On the Impermanence of Friends

One way you know a good friend is whether after analyzing your relationship in a certain span of time you can detect that he/she has moved you to overcome certain realities (I John 4:4). If, however, you determine that your “friend” has only perpetuated a position of weakness in you and has not sought or encouraged your movement towards the good, true and beautiful, you have been fooled by a false embrace.

True friends weep and grieve, but they do not allow you remain in a state of constant victimization; they do not tolerate your place of despair as a place to be, but a place to flee. Good friends do not offer you rationales to stay where you are because after all, that’s where other people are. Good friends do not send you blog posts that encourage more of the same lingering malaise. Good friends do not turn you against people who are growing, but push you towards them.

Friendships are not untouched icons; some are meant to be broken down with the force of an iconoclast. Friendships change over time and sometimes we are the ones that need to make the change. It is true that some friendships endure long distances and differences, but most friendships–especially youthful ones–change. Some will suck your time and energy with vampiric zeal; they will add little and take too much. There are seasons where you are to give more, but you need to determine whether this season has been the entire time frame of your relationship.

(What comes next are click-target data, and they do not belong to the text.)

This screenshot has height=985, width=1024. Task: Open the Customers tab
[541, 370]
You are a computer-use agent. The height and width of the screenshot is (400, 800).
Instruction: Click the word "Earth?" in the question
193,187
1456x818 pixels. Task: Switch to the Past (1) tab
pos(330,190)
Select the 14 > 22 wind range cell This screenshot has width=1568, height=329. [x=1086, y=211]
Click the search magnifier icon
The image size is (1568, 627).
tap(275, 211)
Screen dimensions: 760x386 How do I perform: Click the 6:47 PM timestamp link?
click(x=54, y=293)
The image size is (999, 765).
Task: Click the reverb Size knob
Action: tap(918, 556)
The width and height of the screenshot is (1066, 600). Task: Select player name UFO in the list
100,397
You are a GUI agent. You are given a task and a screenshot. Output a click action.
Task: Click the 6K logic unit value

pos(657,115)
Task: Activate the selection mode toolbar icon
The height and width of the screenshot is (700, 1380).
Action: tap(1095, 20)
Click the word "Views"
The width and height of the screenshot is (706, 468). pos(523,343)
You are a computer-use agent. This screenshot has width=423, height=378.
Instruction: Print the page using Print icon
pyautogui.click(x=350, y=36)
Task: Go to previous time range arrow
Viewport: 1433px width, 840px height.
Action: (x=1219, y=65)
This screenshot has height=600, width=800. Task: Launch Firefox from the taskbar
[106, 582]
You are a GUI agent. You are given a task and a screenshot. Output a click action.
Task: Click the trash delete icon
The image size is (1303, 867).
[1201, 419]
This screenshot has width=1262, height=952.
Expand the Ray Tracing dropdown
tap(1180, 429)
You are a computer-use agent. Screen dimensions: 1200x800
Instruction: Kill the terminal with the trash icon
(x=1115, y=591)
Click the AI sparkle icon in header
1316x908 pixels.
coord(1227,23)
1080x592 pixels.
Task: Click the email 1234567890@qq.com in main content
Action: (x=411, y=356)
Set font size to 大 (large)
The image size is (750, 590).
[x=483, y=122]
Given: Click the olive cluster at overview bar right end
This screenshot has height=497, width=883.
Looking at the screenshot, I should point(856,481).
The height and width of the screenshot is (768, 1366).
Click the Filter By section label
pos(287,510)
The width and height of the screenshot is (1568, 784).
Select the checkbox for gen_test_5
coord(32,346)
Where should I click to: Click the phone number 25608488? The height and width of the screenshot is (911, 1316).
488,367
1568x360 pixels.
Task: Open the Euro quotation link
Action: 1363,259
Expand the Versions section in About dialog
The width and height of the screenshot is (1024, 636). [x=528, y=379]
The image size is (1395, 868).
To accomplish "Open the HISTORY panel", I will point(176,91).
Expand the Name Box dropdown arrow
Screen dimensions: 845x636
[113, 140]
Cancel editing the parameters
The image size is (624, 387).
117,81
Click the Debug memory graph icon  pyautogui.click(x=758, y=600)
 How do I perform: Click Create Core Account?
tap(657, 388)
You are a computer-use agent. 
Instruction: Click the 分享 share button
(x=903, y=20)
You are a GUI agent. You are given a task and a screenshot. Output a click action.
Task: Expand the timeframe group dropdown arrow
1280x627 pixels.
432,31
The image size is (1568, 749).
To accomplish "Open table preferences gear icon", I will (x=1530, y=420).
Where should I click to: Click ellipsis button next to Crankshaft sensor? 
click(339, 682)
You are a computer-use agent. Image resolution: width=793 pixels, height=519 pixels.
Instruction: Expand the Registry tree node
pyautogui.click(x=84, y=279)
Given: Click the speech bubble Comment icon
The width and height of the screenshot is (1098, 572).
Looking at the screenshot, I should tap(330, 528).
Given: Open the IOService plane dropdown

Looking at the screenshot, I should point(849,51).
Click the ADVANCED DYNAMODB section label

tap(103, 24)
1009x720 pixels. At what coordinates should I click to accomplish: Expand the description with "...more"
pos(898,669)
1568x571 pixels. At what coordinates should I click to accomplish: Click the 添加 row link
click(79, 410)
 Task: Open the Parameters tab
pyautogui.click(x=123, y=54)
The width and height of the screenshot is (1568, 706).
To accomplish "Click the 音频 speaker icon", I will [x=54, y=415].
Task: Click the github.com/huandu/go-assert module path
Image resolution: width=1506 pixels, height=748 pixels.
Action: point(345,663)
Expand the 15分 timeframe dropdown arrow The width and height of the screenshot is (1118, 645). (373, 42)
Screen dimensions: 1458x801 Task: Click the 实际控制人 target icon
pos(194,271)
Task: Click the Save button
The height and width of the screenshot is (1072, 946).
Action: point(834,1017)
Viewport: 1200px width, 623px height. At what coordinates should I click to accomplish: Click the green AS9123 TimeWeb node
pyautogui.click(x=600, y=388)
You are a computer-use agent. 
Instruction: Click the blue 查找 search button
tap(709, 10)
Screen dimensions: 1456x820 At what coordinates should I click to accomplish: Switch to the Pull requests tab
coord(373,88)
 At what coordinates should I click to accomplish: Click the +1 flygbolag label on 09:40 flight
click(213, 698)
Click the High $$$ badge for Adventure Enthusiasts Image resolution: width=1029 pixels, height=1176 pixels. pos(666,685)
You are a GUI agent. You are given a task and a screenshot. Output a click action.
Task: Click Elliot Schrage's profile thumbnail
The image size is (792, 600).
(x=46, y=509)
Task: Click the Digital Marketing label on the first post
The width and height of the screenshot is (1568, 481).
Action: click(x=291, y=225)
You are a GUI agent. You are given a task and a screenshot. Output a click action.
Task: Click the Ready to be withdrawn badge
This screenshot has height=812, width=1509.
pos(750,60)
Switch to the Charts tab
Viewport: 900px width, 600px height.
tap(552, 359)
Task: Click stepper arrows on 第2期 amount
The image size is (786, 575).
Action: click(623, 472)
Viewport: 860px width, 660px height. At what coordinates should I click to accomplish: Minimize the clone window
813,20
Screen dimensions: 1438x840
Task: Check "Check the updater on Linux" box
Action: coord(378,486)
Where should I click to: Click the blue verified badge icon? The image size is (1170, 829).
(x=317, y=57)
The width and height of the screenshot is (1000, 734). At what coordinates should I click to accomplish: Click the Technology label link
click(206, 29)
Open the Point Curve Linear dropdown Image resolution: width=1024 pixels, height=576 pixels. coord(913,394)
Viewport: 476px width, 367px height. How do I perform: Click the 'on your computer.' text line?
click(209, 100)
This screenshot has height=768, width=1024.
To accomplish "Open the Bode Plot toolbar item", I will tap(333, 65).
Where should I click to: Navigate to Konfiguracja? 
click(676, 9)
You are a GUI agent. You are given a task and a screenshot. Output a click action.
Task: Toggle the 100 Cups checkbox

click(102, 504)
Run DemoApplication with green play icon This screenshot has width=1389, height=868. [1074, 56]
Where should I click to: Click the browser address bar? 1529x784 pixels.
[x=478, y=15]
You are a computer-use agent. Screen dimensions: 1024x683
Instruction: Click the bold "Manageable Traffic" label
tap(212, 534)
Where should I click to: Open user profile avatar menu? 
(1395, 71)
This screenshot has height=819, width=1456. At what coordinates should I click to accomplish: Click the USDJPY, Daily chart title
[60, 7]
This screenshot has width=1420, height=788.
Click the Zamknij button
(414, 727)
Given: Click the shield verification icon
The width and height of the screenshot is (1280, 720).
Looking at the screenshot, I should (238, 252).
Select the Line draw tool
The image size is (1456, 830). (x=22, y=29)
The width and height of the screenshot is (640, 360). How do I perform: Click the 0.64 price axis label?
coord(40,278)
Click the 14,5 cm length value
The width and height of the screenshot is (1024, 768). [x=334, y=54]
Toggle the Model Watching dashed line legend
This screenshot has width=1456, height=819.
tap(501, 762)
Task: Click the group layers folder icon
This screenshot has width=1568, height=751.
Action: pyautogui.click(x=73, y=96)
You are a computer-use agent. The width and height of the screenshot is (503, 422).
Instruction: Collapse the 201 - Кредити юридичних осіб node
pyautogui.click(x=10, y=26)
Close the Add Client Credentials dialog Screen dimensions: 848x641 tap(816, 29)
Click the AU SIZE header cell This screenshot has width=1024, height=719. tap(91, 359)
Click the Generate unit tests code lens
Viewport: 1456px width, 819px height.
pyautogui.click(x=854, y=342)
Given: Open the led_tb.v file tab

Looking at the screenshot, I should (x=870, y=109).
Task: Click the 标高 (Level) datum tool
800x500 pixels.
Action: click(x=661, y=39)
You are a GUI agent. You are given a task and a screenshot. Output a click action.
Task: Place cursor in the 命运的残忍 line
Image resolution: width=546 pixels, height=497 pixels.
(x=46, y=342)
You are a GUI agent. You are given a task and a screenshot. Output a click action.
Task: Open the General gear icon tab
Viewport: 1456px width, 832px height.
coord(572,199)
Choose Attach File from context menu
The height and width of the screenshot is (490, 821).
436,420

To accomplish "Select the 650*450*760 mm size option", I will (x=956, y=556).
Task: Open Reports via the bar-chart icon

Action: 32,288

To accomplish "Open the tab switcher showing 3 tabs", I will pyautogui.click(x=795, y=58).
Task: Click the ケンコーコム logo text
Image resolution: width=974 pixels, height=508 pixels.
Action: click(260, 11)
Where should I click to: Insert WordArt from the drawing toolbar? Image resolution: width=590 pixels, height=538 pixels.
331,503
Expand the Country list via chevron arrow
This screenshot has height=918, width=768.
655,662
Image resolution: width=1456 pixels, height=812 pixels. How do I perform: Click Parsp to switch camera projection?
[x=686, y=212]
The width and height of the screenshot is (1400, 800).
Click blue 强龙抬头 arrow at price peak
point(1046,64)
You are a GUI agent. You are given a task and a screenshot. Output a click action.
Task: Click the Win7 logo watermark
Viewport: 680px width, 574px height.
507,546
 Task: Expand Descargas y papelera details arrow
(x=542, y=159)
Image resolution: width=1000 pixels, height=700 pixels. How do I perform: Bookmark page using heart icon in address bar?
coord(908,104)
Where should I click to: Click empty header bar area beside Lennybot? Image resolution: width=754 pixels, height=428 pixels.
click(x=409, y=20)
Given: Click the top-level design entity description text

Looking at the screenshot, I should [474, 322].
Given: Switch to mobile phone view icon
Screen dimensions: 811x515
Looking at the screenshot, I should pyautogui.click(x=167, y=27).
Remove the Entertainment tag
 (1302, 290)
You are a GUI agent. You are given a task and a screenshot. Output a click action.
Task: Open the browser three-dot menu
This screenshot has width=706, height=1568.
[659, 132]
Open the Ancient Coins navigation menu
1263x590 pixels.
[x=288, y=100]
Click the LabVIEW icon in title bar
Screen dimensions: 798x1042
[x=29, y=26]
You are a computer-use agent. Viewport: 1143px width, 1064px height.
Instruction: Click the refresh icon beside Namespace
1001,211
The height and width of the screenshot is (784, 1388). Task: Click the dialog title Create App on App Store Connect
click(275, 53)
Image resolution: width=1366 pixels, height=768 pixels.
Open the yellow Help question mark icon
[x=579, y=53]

When young folks seek counsel from me about present relationships, I remind them that God moves us from glory to glory and certain people are fairly committed to not moving along with us; in fact, they want you to stay with them in their misery and apathy. But one of the fundamental means of maturity and wisdom is the gift of friendship. It’s embedded in David’s Psalm, in Paul’s letters, and the great warnings of Scriptures. No relationship is as important as your sanctification Friendships that show little interest in mutual love for the holy are not rooted in God’s view of communion with one another.

If you find yourself in the middle of a relationship where your life is being drained, your spirituality is being stifled, and your zeal is being stolen, re-consider that friendship. Friendships are not atonement experiences where you are the only one called to die and serve. No, Jesus is the only friend who did that! Friendships are experiences in mutual self-giving offering refreshment through laughter and merriment; tears and sorrow.